Heel pain is an umbrella term; however, it commonly refers to the condition colloquially known as plantar fasciitis, also known as heel spurs, plantar fasciopathy, and plantar fasciosis.
Regardless of the terminology, the term describes the response of the connective tissue under your foot (plantar fascia) from repetitive straining and excessive loading. The condition will affect a multitude of people from all walks of life. The onset is sporadic and will often gradually worsen over time.
The complications with this condition often surround the underlying cause; whilst there are numerous reasons as to why you may have developed plantar fasciitis, it is commonly found that your biomechanics of the foot and ankle play a direct role.
Many people suffer from heel pain in silence, and hope that the condition will go away. While this can happen, avoiding treatment for heel pain can also cause it to worsen over time. Thankfully, a qualified physiotherapist can diagnose and treat heel pain.
If you are suffering from heel pain, consider coming in to see one of our podiatrists at Align Health Collective. We have offices across the city of Melbourne and can, quite literally, get you back on your feet.
What does severe plantar fasciitis feel like?
Plantar fasciopathy will often feel like a ‘sharp’, ‘stabbing’ pain under the foot or in the heel. A sensation of tearing is often described by patients, and weight-bearing, particularly in the morning, can be difficult or induce pain.
Athletes may often only experience pain during sprinting or explosive movements common to sports such as football, soccer, netball, and cricket.
The injury will often become chronic due to the foot never receiving the necessary rest. If we injure our hands, we will rest them, alleviating all loads and stresses. Doing so allows a greater probability of the hand recovering and returning to full functionality.

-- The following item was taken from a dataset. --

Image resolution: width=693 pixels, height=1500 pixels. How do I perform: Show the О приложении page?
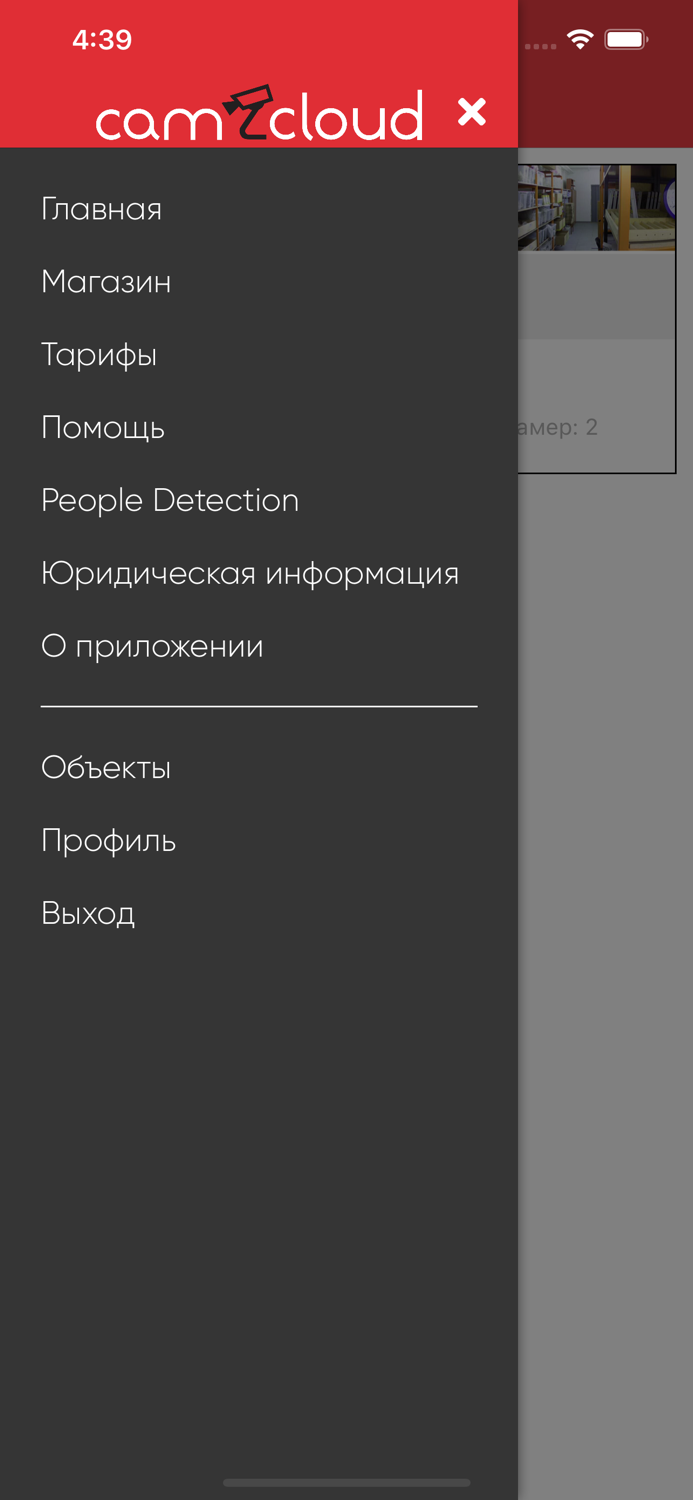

With feet, though, there are more issues that present themselves. Because people often have to stay on their feet for the majority of the day, their heel never gets the rest it needs to heal. This is specifically why most cases will eventually require the assistance of a podiatrist or health professional.
What are the causes of plantar fasciitis?
As discussed, the cause of plantar fasciitis may vary. We strongly recommend that you have a full assessment completed by one of our Podiatrists in Oakleigh, or Podiatrists in Kew, before undergoing treatment.
Common causes of heel pain include:
● ‘Abnormal’ biomechanics
● ‘Flat feet’
● Excessive pronation
● Leg length differences
● Muscle imbalances
● Calf tightness
● Poor footwear
● Excessive running
● Activities that place too much train on the plantar fascia
● Long periods of standing on hard floors
What are the issues with diagnosing plantar fasciitis?
Plantar fasciopathy is an incredibly common foot disorder. However, we commonly see alternative conditions misdiagnosed due to their similarity. This can be problematic due to some disorders requiring a vastly different treatment plan. If you are having problems with rectifying the issue, be sure to visit us to ensure that you are not suffering from one of the following similarly presenting conditions.
Alternative diagnosis may include:
● Achilles Tendon Injuries and Tendonitis
● Calcaneal and Retrocalcaneal Bursitis
● Foot Fracture
● Tarsal Tunnel Syndrome
● Heel spur syndrome
● Nerve entrapment
● Fat pad injury
How do you fix heel pain?
The question of how to fix heel pain has plagued scientists for years. However, modern medicine has made many breakthroughs in this area, and new, effective solutions to fix heel pain are available.
Understanding the aetiology of the problem and directing treatment accordingly is the key to successful treatment of a damaged plantar fascia. Plantar fascia damage can be quickly dealt with by our team of experienced podiatrists; however, early intervention and correct diagnosis are the keys to ensuring you receive the best outcomes possible.
Treatments may include:
● Orthotic intervention
● Specified stretching programs
● Neuromuscular retraining
● Ultrasound therapy
● Conservative management
● Icing/Resting/Activity modification
● Footwear adjustment
● Surgery- rarely required and often used as a last resort
Can shockwave therapy help my heel pain?
One of our more currently utilised treatment modalities for Heel Pain is the use of Extracorporeal Shockwave Therapy. Shockwave is at the forefront of treatment modalities for elite athletes and is now available to the public. Extracorporeal shockwave therapy - radial, is a non-invasive (a non-surgical) treatment option for chronic conditions.